> _EXERCISE DETAILS_: Across the entries below, how many lines contain the string "Given"? Give only the count.

RECORD EXCERPTS section start

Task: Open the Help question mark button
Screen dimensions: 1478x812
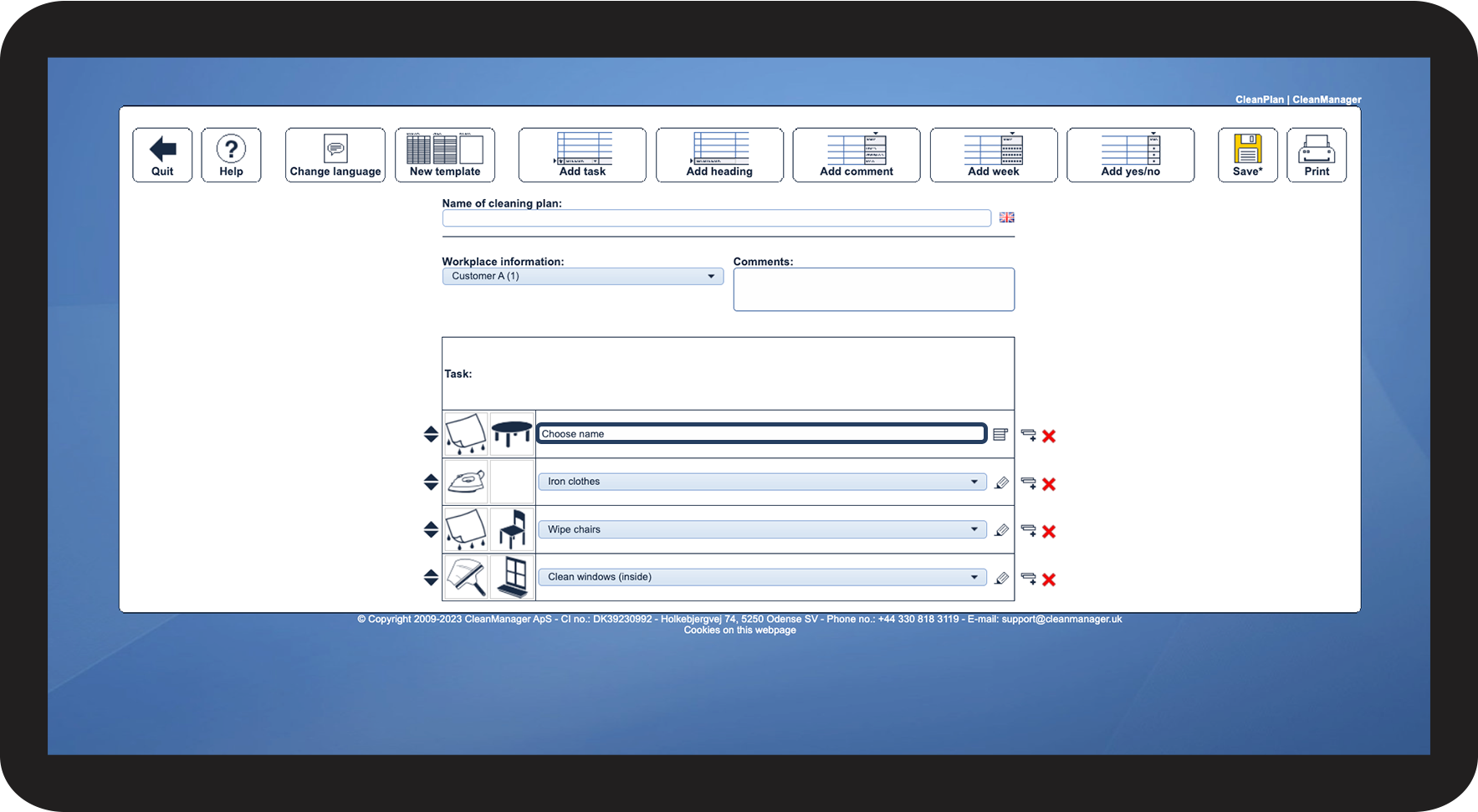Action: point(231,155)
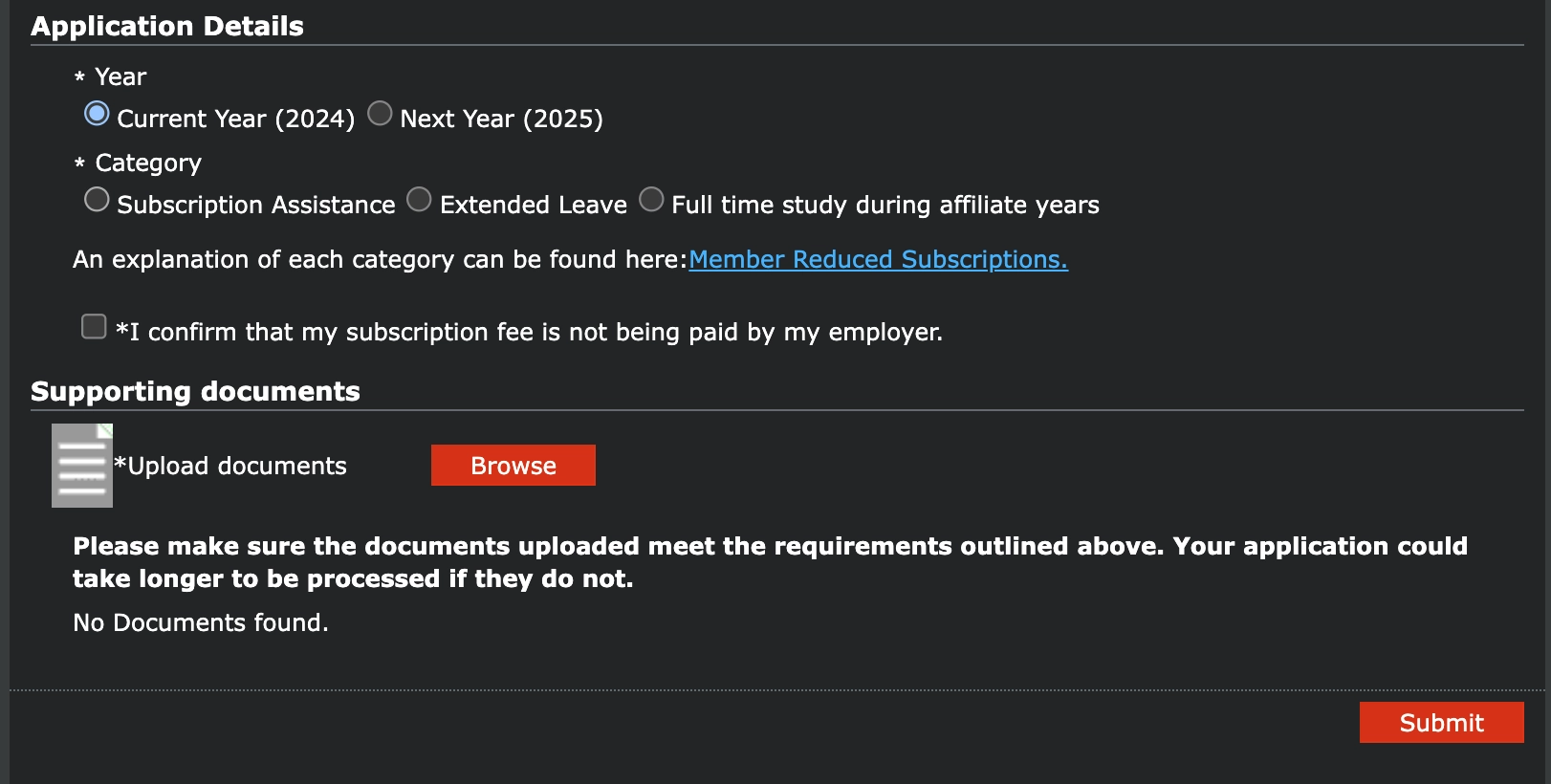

RECORD EXCERPTS section end
RECORD EXCERPTS section start

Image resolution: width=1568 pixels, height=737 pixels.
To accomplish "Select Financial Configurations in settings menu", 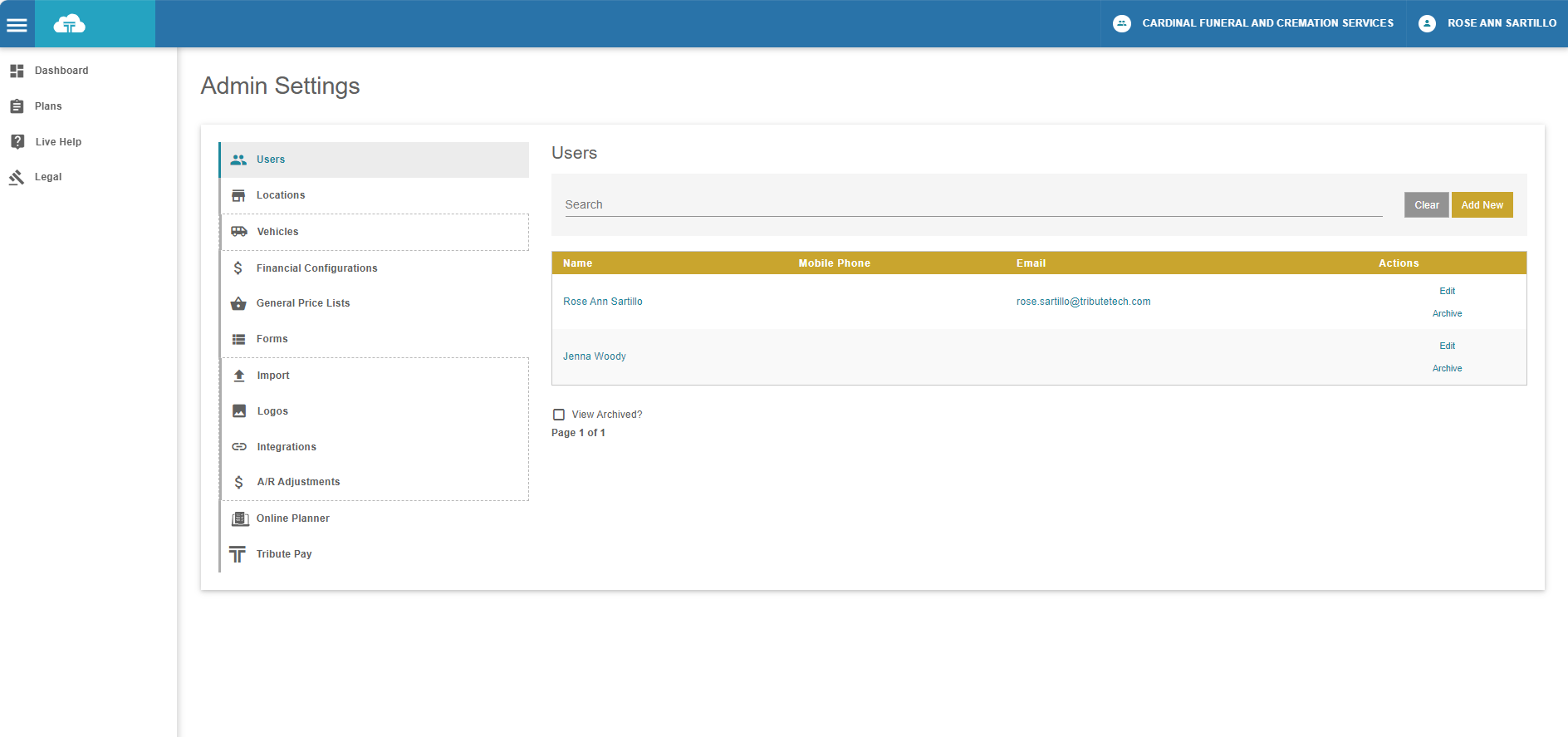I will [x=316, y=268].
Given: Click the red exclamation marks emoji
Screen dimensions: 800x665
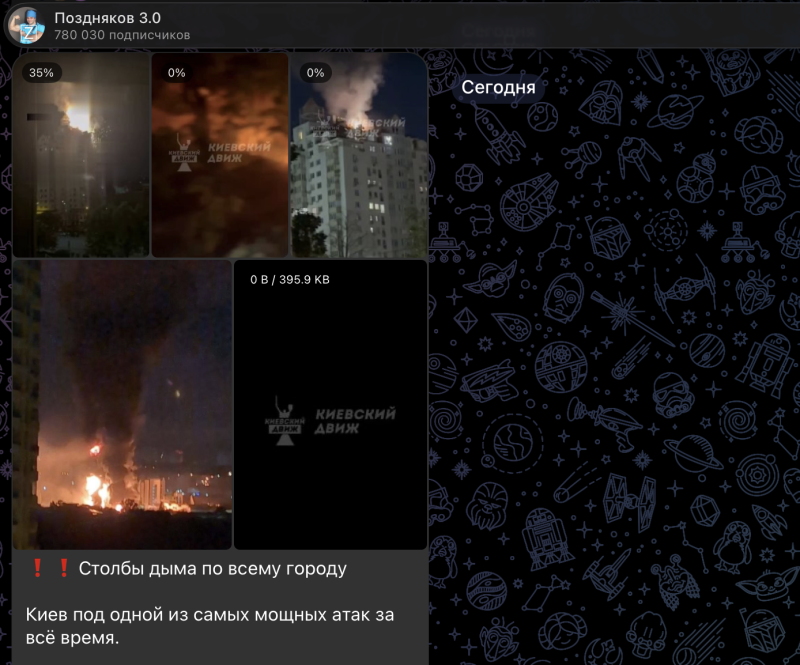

RECORD EXCERPTS section end
RECORD EXCERPTS section start

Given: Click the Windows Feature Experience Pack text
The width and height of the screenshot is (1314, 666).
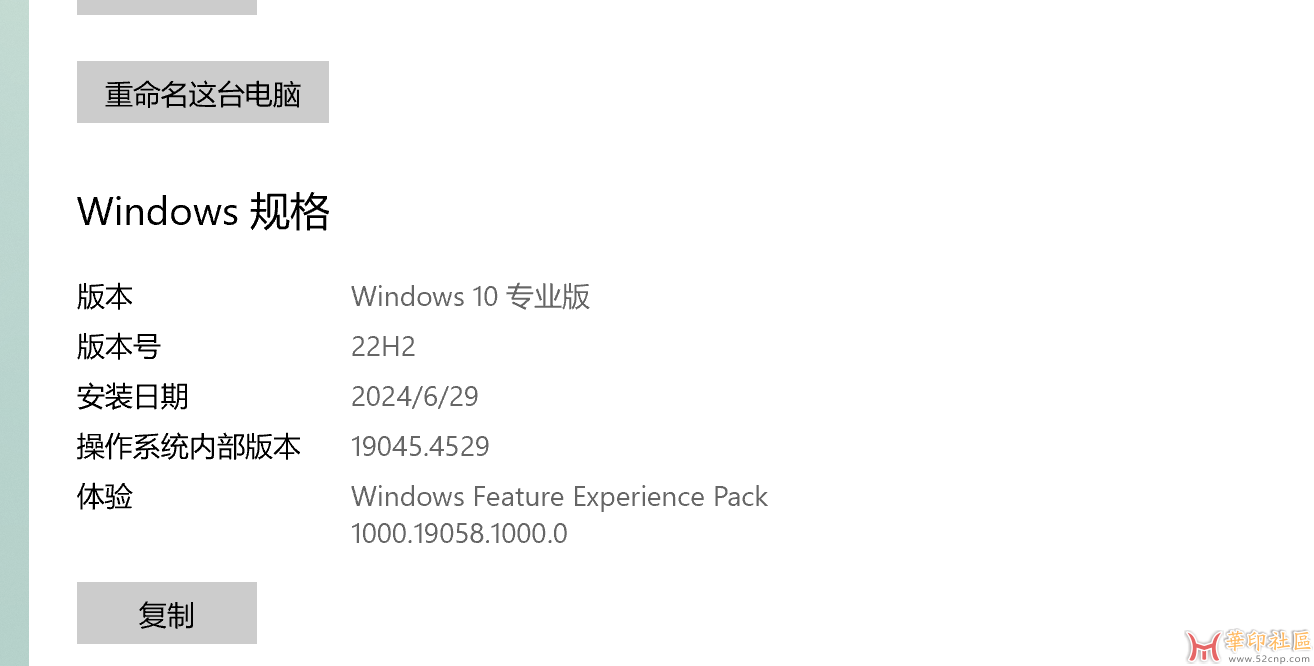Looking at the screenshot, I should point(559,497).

RECORD EXCERPTS section end

> _RESPONSE_: 2